» **WHAT YOU WILL DO**
Given the records that follow, return each one verbatim.

» **DATA IN THIS EXERCISE**
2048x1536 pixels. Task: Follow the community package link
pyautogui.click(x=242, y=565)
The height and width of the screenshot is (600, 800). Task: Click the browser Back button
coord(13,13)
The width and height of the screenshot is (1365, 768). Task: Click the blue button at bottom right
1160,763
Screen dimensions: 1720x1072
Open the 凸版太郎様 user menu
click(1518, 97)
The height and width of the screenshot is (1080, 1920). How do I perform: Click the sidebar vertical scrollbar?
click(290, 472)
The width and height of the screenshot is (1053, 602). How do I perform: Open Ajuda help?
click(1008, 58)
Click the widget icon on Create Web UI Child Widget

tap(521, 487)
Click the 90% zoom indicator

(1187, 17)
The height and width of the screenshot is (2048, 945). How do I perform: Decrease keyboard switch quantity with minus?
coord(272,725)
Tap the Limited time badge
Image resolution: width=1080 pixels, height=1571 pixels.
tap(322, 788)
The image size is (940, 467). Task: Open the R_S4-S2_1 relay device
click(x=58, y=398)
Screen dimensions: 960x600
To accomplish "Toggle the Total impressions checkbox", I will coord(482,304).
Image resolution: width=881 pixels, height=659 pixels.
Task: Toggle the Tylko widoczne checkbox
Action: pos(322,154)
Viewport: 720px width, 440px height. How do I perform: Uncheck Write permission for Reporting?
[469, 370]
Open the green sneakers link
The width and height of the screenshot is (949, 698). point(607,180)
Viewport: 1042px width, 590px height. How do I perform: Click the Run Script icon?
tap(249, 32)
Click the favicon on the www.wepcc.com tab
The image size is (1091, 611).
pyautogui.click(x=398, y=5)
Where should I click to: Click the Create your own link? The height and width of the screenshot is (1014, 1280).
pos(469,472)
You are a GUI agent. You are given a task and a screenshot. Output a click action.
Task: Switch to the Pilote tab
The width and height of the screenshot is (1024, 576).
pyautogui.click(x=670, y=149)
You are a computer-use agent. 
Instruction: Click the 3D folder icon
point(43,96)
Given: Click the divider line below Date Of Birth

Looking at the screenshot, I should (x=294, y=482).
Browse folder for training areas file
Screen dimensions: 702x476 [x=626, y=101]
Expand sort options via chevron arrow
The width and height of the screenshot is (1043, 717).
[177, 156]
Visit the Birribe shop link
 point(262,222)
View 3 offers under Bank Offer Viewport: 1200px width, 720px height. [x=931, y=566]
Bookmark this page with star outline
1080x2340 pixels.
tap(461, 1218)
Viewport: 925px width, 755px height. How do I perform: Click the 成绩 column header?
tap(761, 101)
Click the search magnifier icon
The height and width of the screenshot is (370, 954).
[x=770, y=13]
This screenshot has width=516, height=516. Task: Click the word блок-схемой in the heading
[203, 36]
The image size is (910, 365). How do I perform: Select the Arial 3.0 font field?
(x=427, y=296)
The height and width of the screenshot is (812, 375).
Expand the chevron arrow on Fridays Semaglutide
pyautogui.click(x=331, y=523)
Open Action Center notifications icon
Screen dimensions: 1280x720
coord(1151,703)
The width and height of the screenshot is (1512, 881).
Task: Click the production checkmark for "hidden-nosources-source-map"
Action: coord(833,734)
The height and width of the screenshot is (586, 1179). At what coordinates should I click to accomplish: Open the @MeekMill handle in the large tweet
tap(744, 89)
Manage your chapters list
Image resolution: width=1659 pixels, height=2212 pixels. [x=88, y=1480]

» **YOUR SOLUTION**
2048x1536 pixels. Task: Follow the community package link
pyautogui.click(x=242, y=565)
The height and width of the screenshot is (600, 800). Task: Click the browser Back button
coord(13,13)
The width and height of the screenshot is (1365, 768). Task: Click the blue button at bottom right
1160,763
Screen dimensions: 1720x1072
Open the 凸版太郎様 user menu
click(1518, 97)
The height and width of the screenshot is (1080, 1920). How do I perform: Click the sidebar vertical scrollbar?
click(290, 472)
The width and height of the screenshot is (1053, 602). How do I perform: Open Ajuda help?
click(1008, 58)
Click the widget icon on Create Web UI Child Widget

tap(521, 487)
Click the 90% zoom indicator

(1187, 17)
The height and width of the screenshot is (2048, 945). How do I perform: Decrease keyboard switch quantity with minus?
coord(272,725)
Tap the Limited time badge
Image resolution: width=1080 pixels, height=1571 pixels.
tap(322, 788)
The image size is (940, 467). Task: Open the R_S4-S2_1 relay device
click(x=58, y=398)
Screen dimensions: 960x600
To accomplish "Toggle the Total impressions checkbox", I will coord(482,304).
Image resolution: width=881 pixels, height=659 pixels.
Task: Toggle the Tylko widoczne checkbox
Action: pos(322,154)
Viewport: 720px width, 440px height. How do I perform: Uncheck Write permission for Reporting?
[469, 370]
Open the green sneakers link
The width and height of the screenshot is (949, 698). point(607,180)
Viewport: 1042px width, 590px height. How do I perform: Click the Run Script icon?
tap(249, 32)
Click the favicon on the www.wepcc.com tab
The image size is (1091, 611).
pyautogui.click(x=398, y=5)
Where should I click to: Click the Create your own link? The height and width of the screenshot is (1014, 1280).
pos(469,472)
You are a GUI agent. You are given a task and a screenshot. Output a click action.
Task: Switch to the Pilote tab
The width and height of the screenshot is (1024, 576).
pyautogui.click(x=670, y=149)
You are a computer-use agent. 
Instruction: Click the 3D folder icon
point(43,96)
Given: Click the divider line below Date Of Birth

Looking at the screenshot, I should (x=294, y=482).
Browse folder for training areas file
Screen dimensions: 702x476 [x=626, y=101]
Expand sort options via chevron arrow
The width and height of the screenshot is (1043, 717).
[177, 156]
Visit the Birribe shop link
 point(262,222)
View 3 offers under Bank Offer Viewport: 1200px width, 720px height. [x=931, y=566]
Bookmark this page with star outline
1080x2340 pixels.
tap(461, 1218)
Viewport: 925px width, 755px height. How do I perform: Click the 成绩 column header?
tap(761, 101)
Click the search magnifier icon
The height and width of the screenshot is (370, 954).
[x=770, y=13]
This screenshot has width=516, height=516. Task: Click the word блок-схемой in the heading
[203, 36]
The image size is (910, 365). How do I perform: Select the Arial 3.0 font field?
(x=427, y=296)
The height and width of the screenshot is (812, 375).
Expand the chevron arrow on Fridays Semaglutide
pyautogui.click(x=331, y=523)
Open Action Center notifications icon
Screen dimensions: 1280x720
coord(1151,703)
The width and height of the screenshot is (1512, 881).
Task: Click the production checkmark for "hidden-nosources-source-map"
Action: coord(833,734)
The height and width of the screenshot is (586, 1179). At what coordinates should I click to accomplish: Open the @MeekMill handle in the large tweet
tap(744, 89)
Manage your chapters list
Image resolution: width=1659 pixels, height=2212 pixels. [x=88, y=1480]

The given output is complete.